## What is required
What you return should match the data exactly, from the first line to the last.

========

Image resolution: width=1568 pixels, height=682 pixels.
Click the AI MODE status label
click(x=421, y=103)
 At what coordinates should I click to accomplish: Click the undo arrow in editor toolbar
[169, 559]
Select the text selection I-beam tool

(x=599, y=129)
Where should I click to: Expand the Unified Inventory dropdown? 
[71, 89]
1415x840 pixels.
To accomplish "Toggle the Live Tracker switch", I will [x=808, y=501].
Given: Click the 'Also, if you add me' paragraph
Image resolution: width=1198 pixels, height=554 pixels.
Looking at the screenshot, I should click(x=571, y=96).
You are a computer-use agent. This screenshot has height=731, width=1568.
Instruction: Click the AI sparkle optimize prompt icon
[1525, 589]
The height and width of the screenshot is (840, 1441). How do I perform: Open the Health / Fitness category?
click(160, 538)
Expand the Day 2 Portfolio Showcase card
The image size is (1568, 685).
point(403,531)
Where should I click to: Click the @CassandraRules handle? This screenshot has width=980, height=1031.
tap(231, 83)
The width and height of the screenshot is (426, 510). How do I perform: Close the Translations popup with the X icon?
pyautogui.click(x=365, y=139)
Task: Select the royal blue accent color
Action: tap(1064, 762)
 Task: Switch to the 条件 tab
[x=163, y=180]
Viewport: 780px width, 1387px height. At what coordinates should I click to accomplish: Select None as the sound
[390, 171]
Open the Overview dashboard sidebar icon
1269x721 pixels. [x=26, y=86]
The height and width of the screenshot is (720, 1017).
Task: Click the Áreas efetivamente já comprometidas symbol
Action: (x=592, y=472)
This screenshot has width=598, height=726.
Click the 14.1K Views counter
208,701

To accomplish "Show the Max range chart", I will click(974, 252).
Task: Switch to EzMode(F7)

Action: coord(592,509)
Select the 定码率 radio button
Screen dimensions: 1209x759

========

## Problem solution
Image resolution: width=1568 pixels, height=682 pixels.
Click the AI MODE status label
click(x=421, y=103)
 At what coordinates should I click to accomplish: Click the undo arrow in editor toolbar
[169, 559]
Select the text selection I-beam tool

(x=599, y=129)
Where should I click to: Expand the Unified Inventory dropdown? 
[71, 89]
1415x840 pixels.
To accomplish "Toggle the Live Tracker switch", I will [x=808, y=501].
Given: Click the 'Also, if you add me' paragraph
Image resolution: width=1198 pixels, height=554 pixels.
Looking at the screenshot, I should click(x=571, y=96).
You are a computer-use agent. This screenshot has height=731, width=1568.
Instruction: Click the AI sparkle optimize prompt icon
[1525, 589]
The height and width of the screenshot is (840, 1441). How do I perform: Open the Health / Fitness category?
click(160, 538)
Expand the Day 2 Portfolio Showcase card
The image size is (1568, 685).
point(403,531)
Where should I click to: Click the @CassandraRules handle? This screenshot has width=980, height=1031.
tap(231, 83)
The width and height of the screenshot is (426, 510). How do I perform: Close the Translations popup with the X icon?
pyautogui.click(x=365, y=139)
Task: Select the royal blue accent color
Action: tap(1064, 762)
 Task: Switch to the 条件 tab
[x=163, y=180]
Viewport: 780px width, 1387px height. At what coordinates should I click to accomplish: Select None as the sound
[390, 171]
Open the Overview dashboard sidebar icon
1269x721 pixels. [x=26, y=86]
The height and width of the screenshot is (720, 1017).
Task: Click the Áreas efetivamente já comprometidas symbol
Action: (x=592, y=472)
This screenshot has width=598, height=726.
Click the 14.1K Views counter
208,701

To accomplish "Show the Max range chart", I will click(974, 252).
Task: Switch to EzMode(F7)

Action: coord(592,509)
Select the 定码率 radio button
Screen dimensions: 1209x759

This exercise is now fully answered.